Considering its fairly solid technical aspects including the slick cinematography by Chung-hoon Chung, I understand why some critics are very enthusiastic about the film, though I still cannot agree with them much. It is undeniable that the director Alfonso Gomez-Rejon is a skillful filmmaker, and I was amused to some degrees by some of its movie references including Powell and Pressburger or Werner Herzog, but the movie fails to provide story and characters substantial enough to support its style and mood. With no particular care or interest in its story and character, I merely watched it with accumulating annoyance, while occasionally noticing its crew’s good efforts on the screen or being saddened to see its talented actors being wasted in their one-note roles. It is surely sweet and quirky, but it is also as pretentious as Sundance movies can be.
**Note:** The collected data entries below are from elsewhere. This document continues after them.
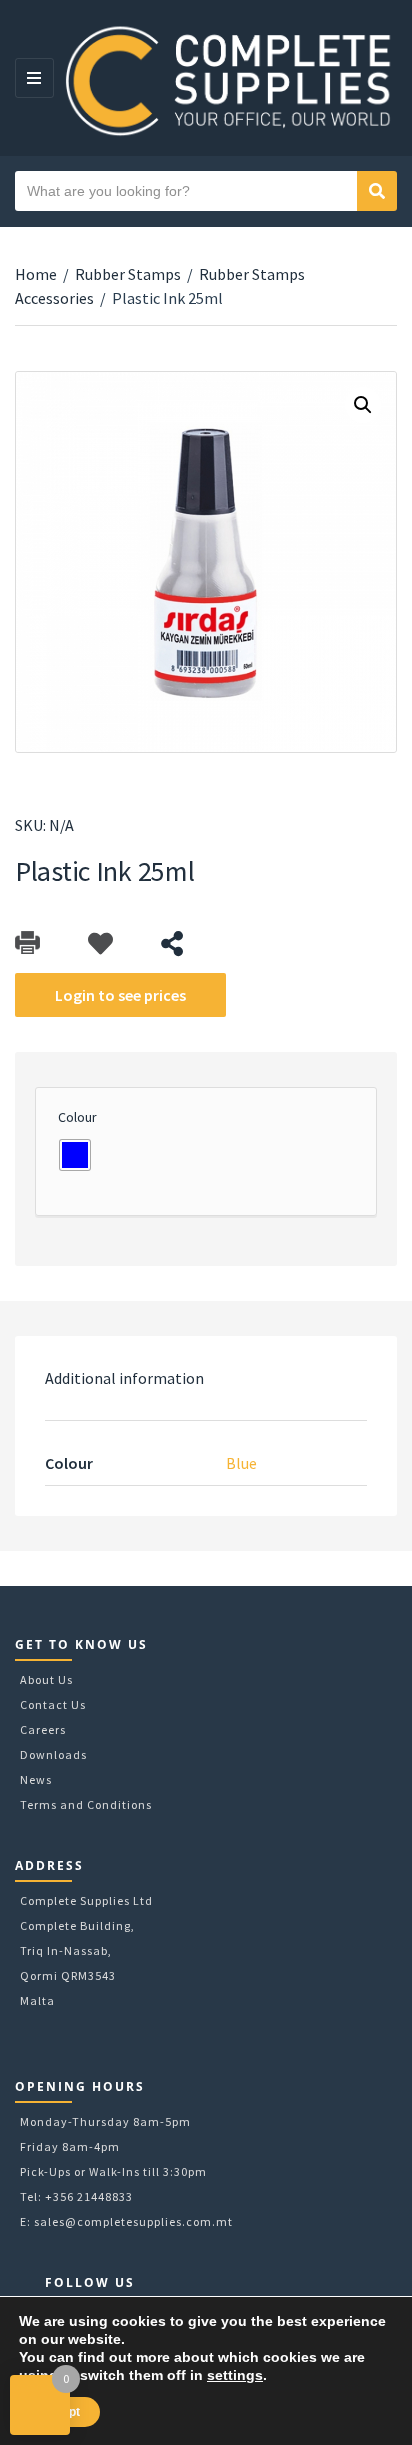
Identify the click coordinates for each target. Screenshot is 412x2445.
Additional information (124, 1378)
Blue (241, 1463)
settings (235, 2375)
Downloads (53, 1754)
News (36, 1779)
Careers (43, 1729)
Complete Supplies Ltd (86, 1900)
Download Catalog (27, 943)
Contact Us (53, 1704)
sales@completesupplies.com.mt (133, 2221)
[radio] (75, 1155)
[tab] (206, 1378)
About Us (46, 1679)
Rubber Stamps (128, 274)
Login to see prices (120, 995)
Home (36, 274)
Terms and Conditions (86, 1804)
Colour (77, 1117)
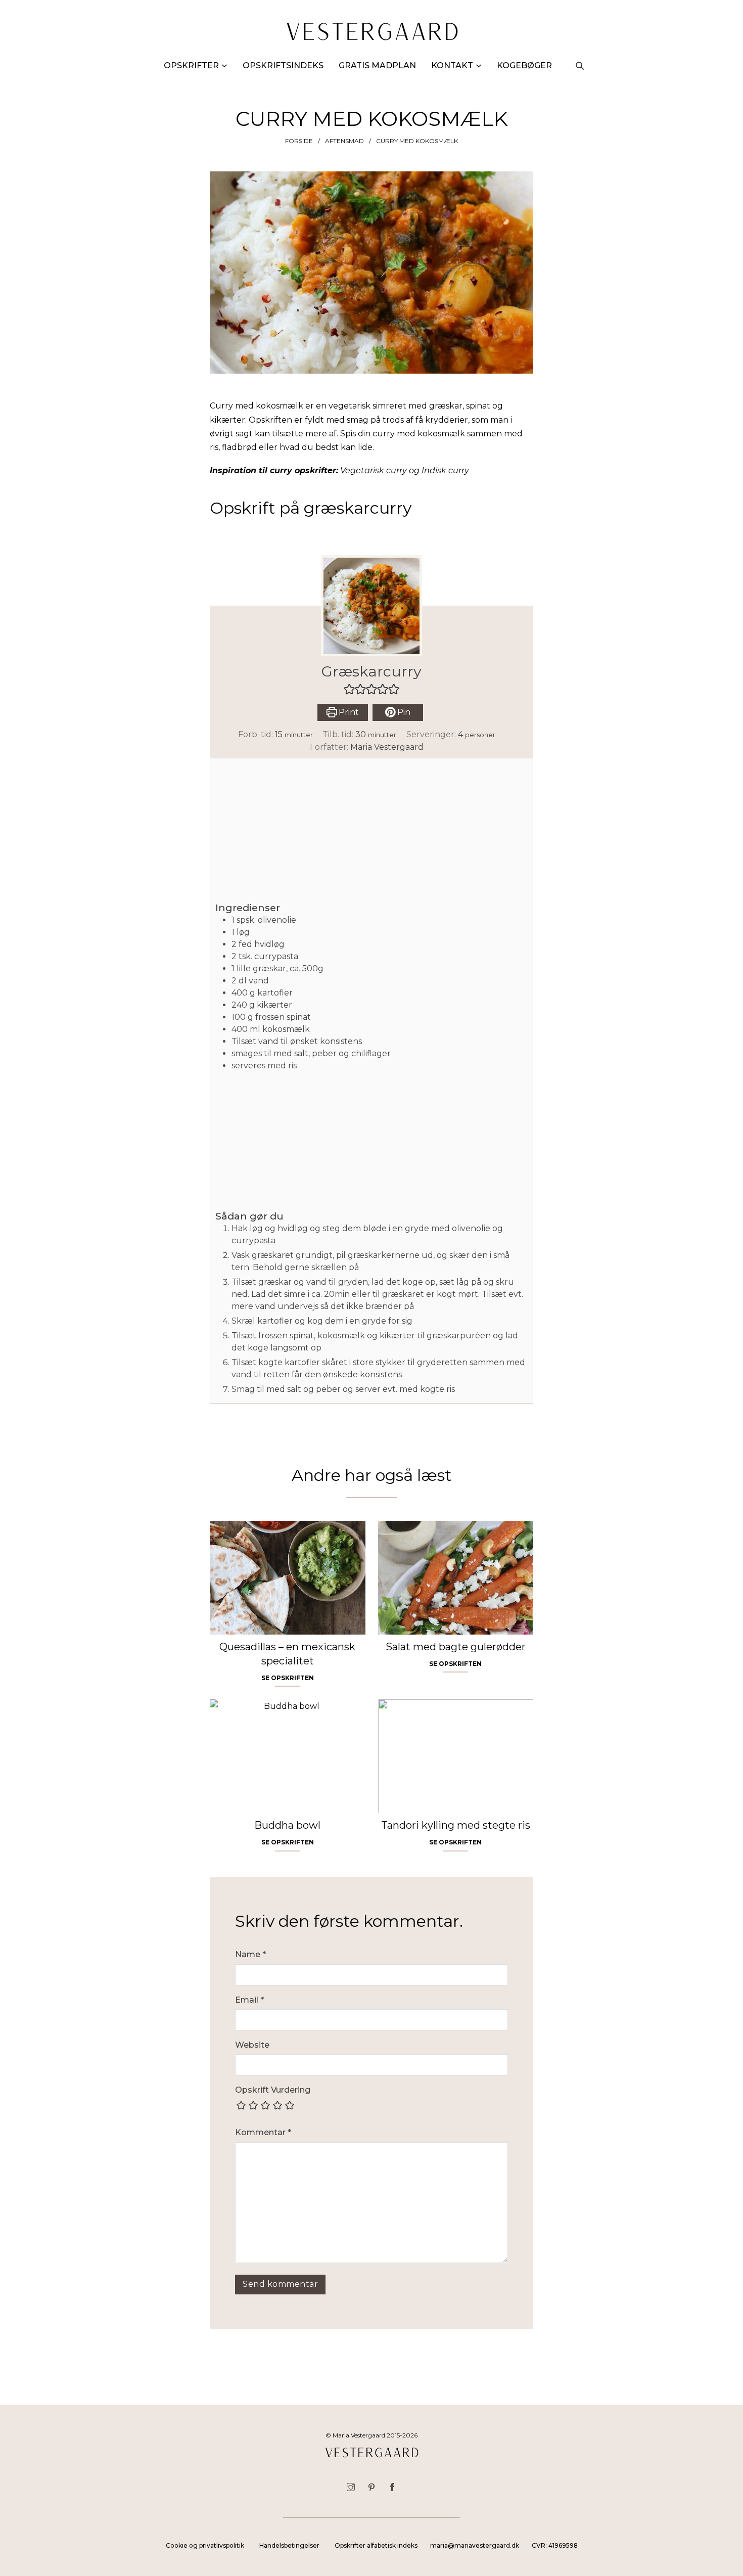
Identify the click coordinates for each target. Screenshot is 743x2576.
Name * (250, 1954)
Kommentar (263, 2132)
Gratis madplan (377, 65)
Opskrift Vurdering (272, 2090)
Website (252, 2045)
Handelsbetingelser (289, 2545)
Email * (249, 2000)
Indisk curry (445, 470)
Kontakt (452, 65)
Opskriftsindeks (283, 65)
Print (348, 712)
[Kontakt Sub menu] (479, 66)
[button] (349, 689)
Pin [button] (402, 712)
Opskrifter (191, 65)
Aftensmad (344, 141)
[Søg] (580, 66)
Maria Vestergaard (387, 747)
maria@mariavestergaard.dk (474, 2545)
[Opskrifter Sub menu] (224, 66)
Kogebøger (524, 65)
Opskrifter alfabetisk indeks (376, 2545)
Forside (299, 141)
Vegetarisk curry (373, 470)
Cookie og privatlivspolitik (205, 2545)
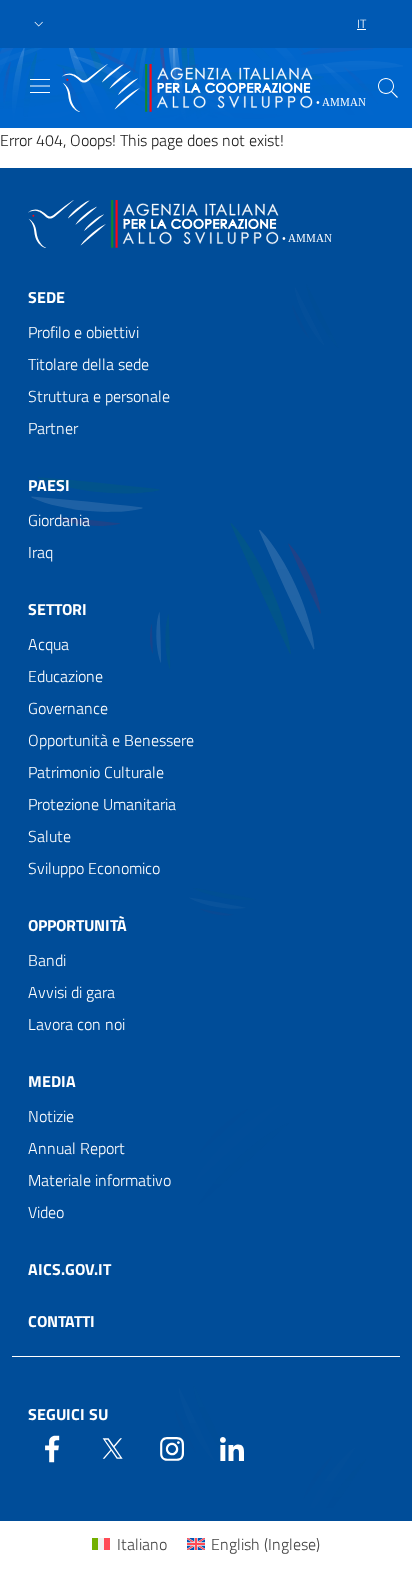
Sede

Oh, by the way, there is one more thing in the film I have not told you yet. At one point, Greg unwisely asks Mr. McCarthy about leukemia right in front of others, and I could see well that this contrived scene exists only for a) making Rachel’s illness known to everyone in the school and b) showing another example of what a jerk Greg is. My reason of disbelief is simple: why didn’t you just check Wikipedia, you idiot?